The lack of sleep has also made me feel a sort of slow, weird, sleep-deprived kind of crazy. Were this blog totally anonymous, I’d likely be typing out the odd contents of my head right now (probably a good thing I don’t have an anonymous blog.) It’s rather amazing what sleep deprivation does to the mind.
I seriously hope I can get a decent night’s sleep tonight…
This week so far has gone surprisingly well. Most of what I’ve worked on has been the breathing, almost entirely through scales with all sorts of bowing. The biggest thing I’ve been working on is turning left hand, right hand, and breathing from three synchronized motions into a single action.
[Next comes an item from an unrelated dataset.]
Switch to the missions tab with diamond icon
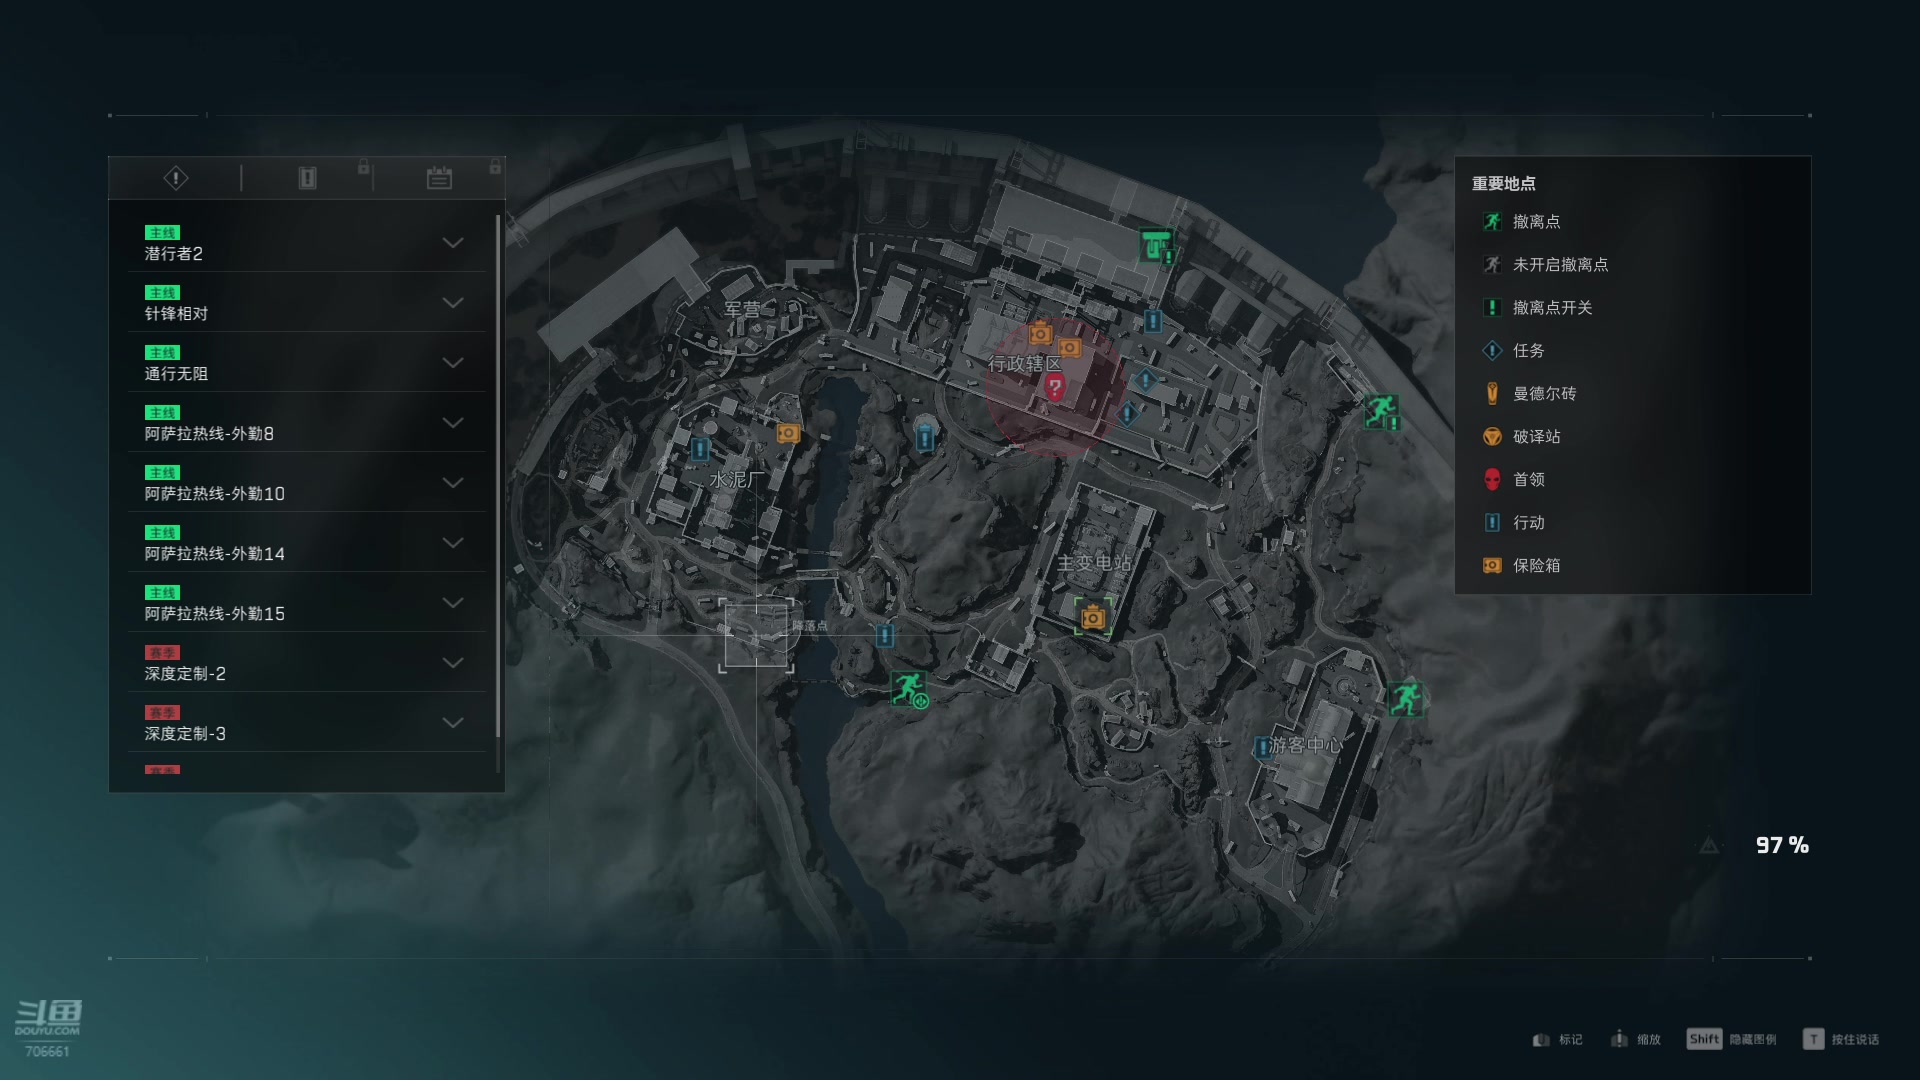Screen dimensions: 1920x1080 point(176,178)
When I actually manage to do it, the results are beautiful. Playing this way is indescribably joyous. There’s such a wonderful aliveness in the sound, so lovely that even when I make mistakes I can still experience the wondrousness of the sound.
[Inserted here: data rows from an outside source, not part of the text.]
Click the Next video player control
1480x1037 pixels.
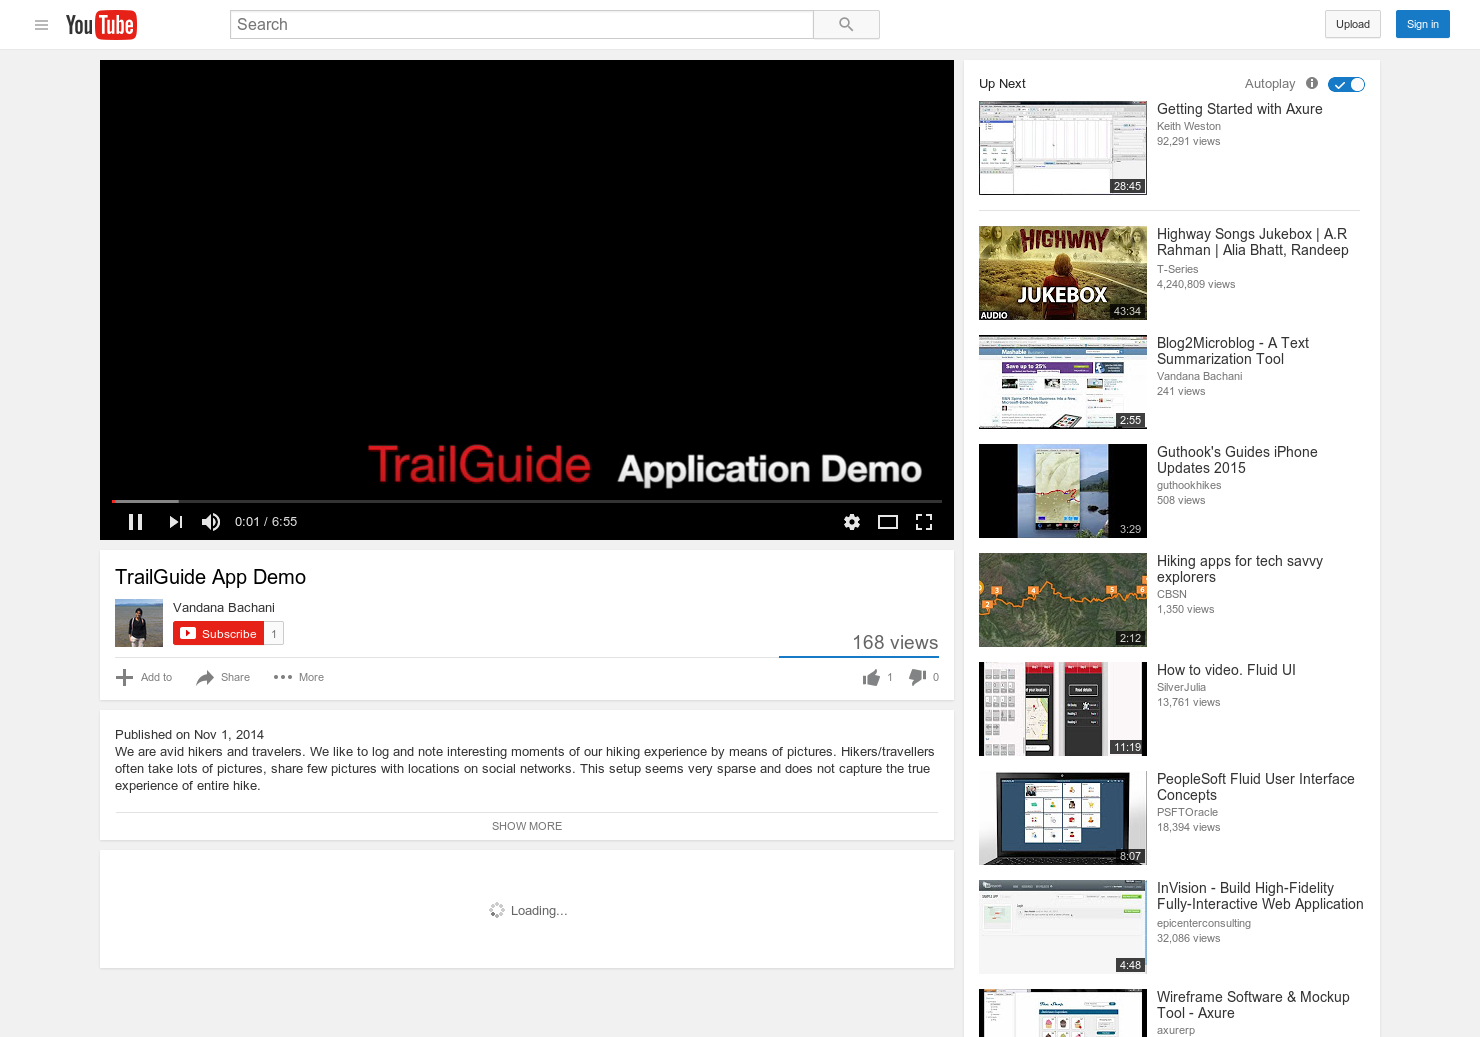[x=175, y=521]
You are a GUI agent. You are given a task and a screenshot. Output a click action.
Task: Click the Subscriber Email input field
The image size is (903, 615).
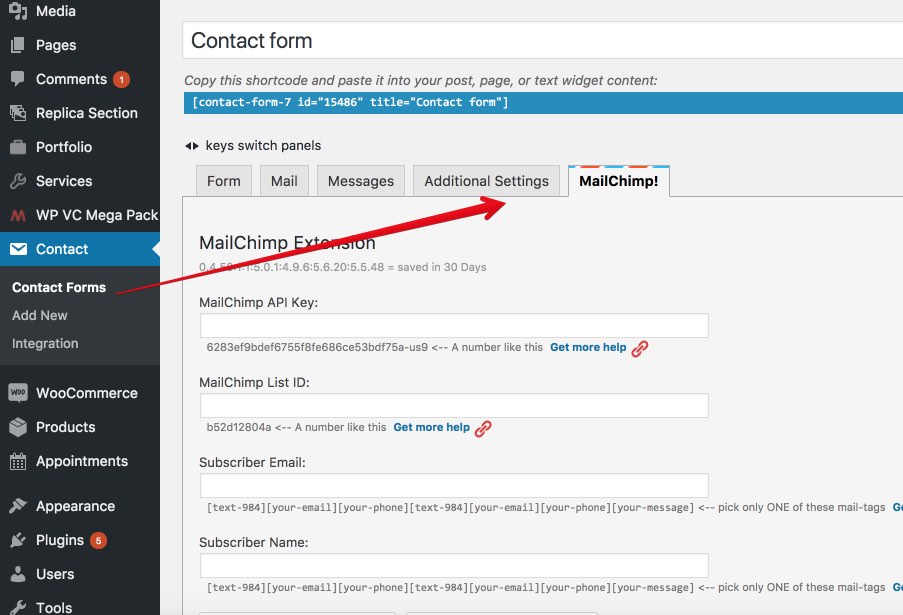[x=454, y=486]
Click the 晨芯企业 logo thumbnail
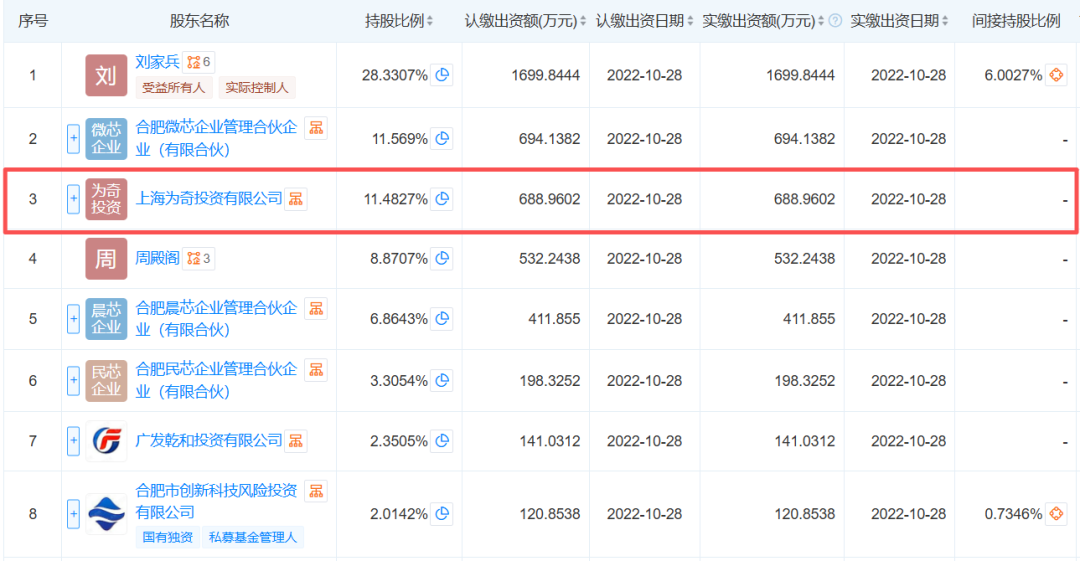 [x=106, y=319]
The other day I was thinking about why we have a tendency to stop breathing when we make mistakes or hear sounds we don’t like (or at least why I stop breathing.) It’s as if by stopping my breath I’m trying to avoid receiving the undesirable sound, as if I refuse to take it in and let the mistake be a part of me. But by doing that I am keeping that which is beautiful apart from myself also. What a great tragedy! So, I’ve been practicing breathing through mistakes, allowing mistakes to just be mistakes, not assigning judgment, letting them go as new sounds come.
Then sometimes I can get to a place where I don’t have to work to do that. I just breathe. The breath carries my body and makes the sound happen. The mistakes are just sounds — nothing more! Then how easy it becomes to not make mistakes! How clear it is why they are happening and what to do differently! Suddenly — the most beautiful sounds I’ve ever heard from my cello (mistakes and all!) An hour or hour and a half has gone by, but it always feels like just a few minutes, one continuous moment.
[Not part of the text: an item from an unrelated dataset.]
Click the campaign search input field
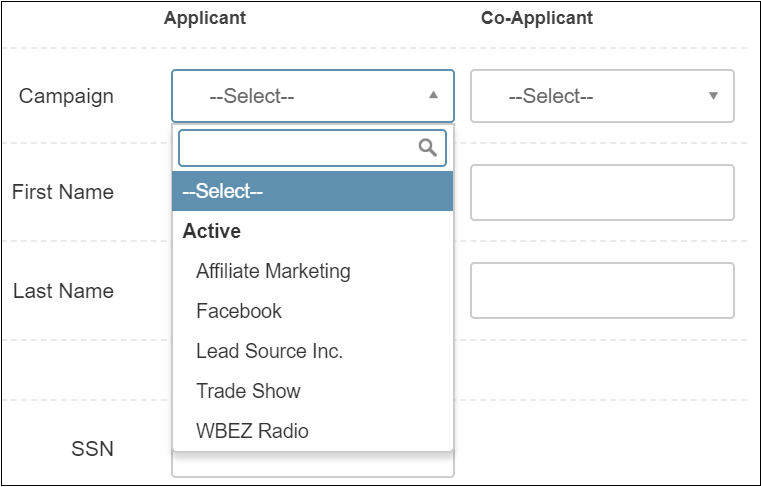Viewport: 761px width, 487px height. coord(313,148)
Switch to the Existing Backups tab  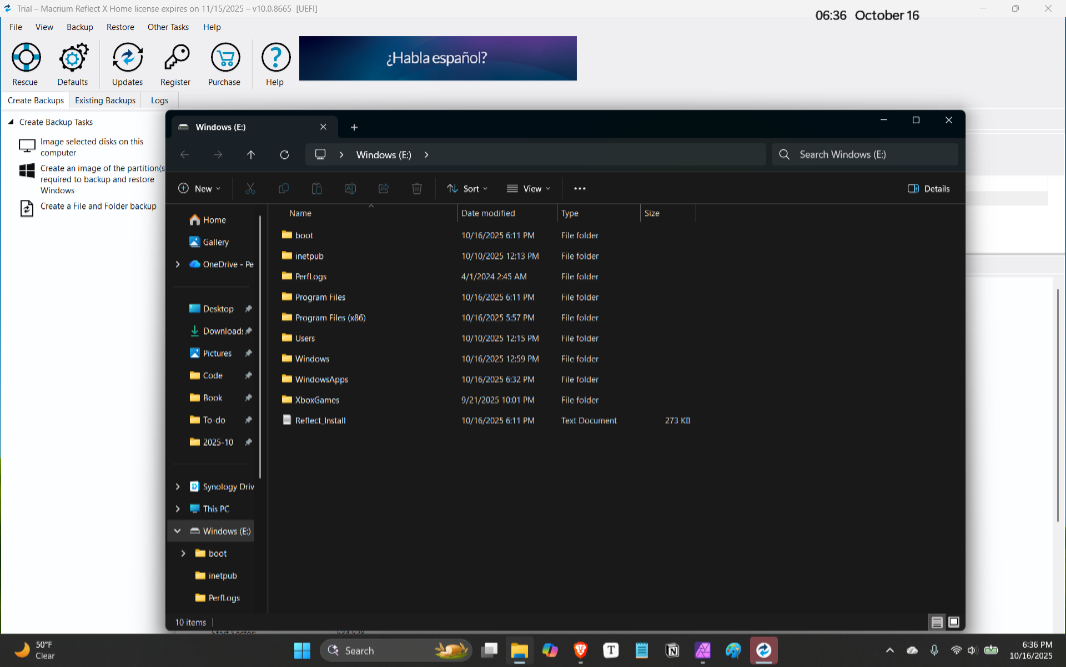click(105, 101)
Today’s lesson was just what I needed. All we worked on was breathing. Obviously I played stuff — scales, one of the songs I’ve been working on, various exercises — but today was all about the breathing. Somehow just having her there to talk to about what I was working on and how I was working on it made a really big difference. At one point she even told me to pause for a moment and revel in my success (her words not mine.) Now if only I didn’t have to think so hard about it all and put so much effort into making pretty sounds come out of my cello. She’s convinced that one day it really will be automatic for me. I’m definitely not convinced.
We also worked on some new exercises that involve singing and the cello. It took her a while to even get me to be willing to try, but I didn’t actually fail and in fact succeeded far more than I expected to. She wants me to work on the same exercises this week at home, which I might actually do if I can find a time where I’m actually home alone (not likely.)
I got all my theory work done that’s due for the rest of the semester and I don’t have class this week, so hopefully I should be able to practice a bit more than normal. We’ll see. I’m finding it very hard to practice when everything I need to do is all about breathing. It yields beautiful results, but I still keep trying to avoid it. And now there are the voice exercises. I have absolutely no trust in my own voice and it’s terribly emotional for me to try singing anything at all. I spent my whole life not singing because as a child every time I tried I got made fun of in the same way that people today make fun of Justin Bieber and Rebecca Black. Maybe this is just my teacher’s way of making all the breathing exercises seem like fun…
In any case, I got to hear pretty sounds come out of my cello today — and I was the one playing it!